Positive discrimination?
Ever been passed over for that high-profile housing job and wondered why? Let me explain a few home truths, passed on by a tenant who sat in on the interview process for the head of an RSL that, for reasons that shall become clear, must remain nameless.
One candidate was rejected by said tenant as he referred to empty homes as, er, empty homes. By calling them anything other than the official term – "voids" – this person was obviously just patronising everybody. The tenant then went on to explain that "two girls" – well-qualified mature women, both – did a lot better, but one was preferable because her hairstyle was nicer. If only my careers adviser at school had told me about that sort of thing.
Silence is golden
Mike Gahagan, the ODPM's only Turkish dancing expert, has never been your average mandarin. He's in his element working on the market renewal pathfinders, he tells me, because there are no civil service rules to follow. "I'm very proud of the fact that we haven't issued a single guidance note on this. It's a triumph!" he beams.

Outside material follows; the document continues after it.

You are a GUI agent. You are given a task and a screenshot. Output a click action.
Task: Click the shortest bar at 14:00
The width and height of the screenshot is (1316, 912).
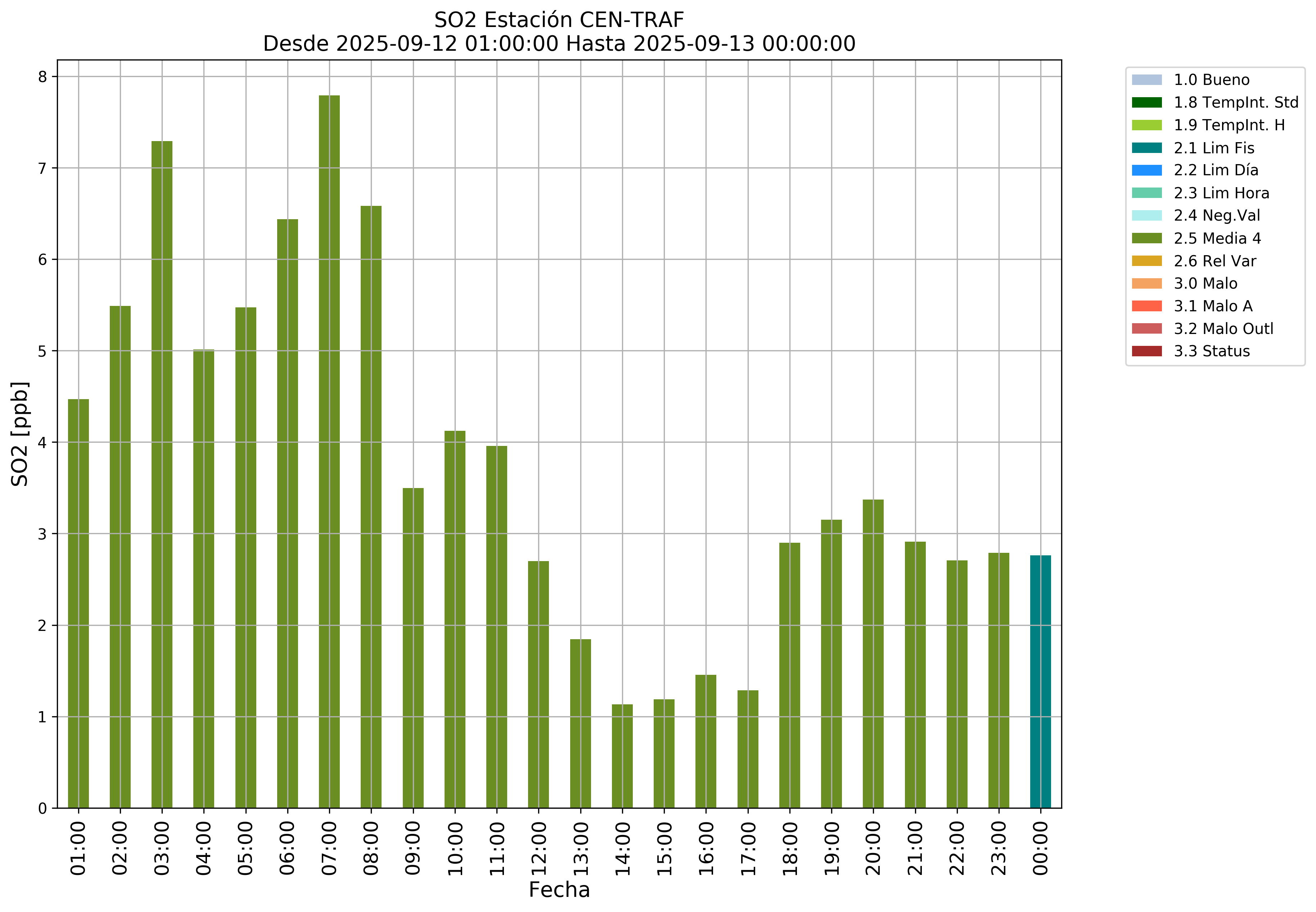(x=622, y=755)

And long may that continue, say all of us.
It just got personnel
In a climate of political correctness and spin, it's always nice to hear about those who speak their minds.
Spies in Whitehall tell of shock waves emanating from the office of Louise Casey, the straight-talking homelessness "czarina" now head of the government's homelessness directorate.
Angered when a loyal admin worker who had toiled diligently for two years was refused a permanent contract by sole virtue of the fact that her academic qualifications were gained in New Zealand, no-nonsense Casey fired off an expletive-strewn email to the pen-pushing bureaucrat in personnel who'd made the decision.
Ticked off immediately for the use of swear words, but receiving no reply to her request for a permanent contract, fuming Casey sent another missive, punching something along the lines of "this is sh*t" angrily into her computer until the personnel department relented. Go girl.
Revolving doors at the ODPM
Bearing in mind the amount of name-changing and ministerial reshuffling that seems to be the hallmark of the ODPM (formerly the DTR, DETR and DTLR …), one could forgive new housing minister Lord Rooker for wondering how long he'll keep his portfolio. In fact, he hinted at the transitory nature of being a minister no less than twice during the NHF conference in Birmingham last week, mentioning that, like most ministers, he was "passing through the department".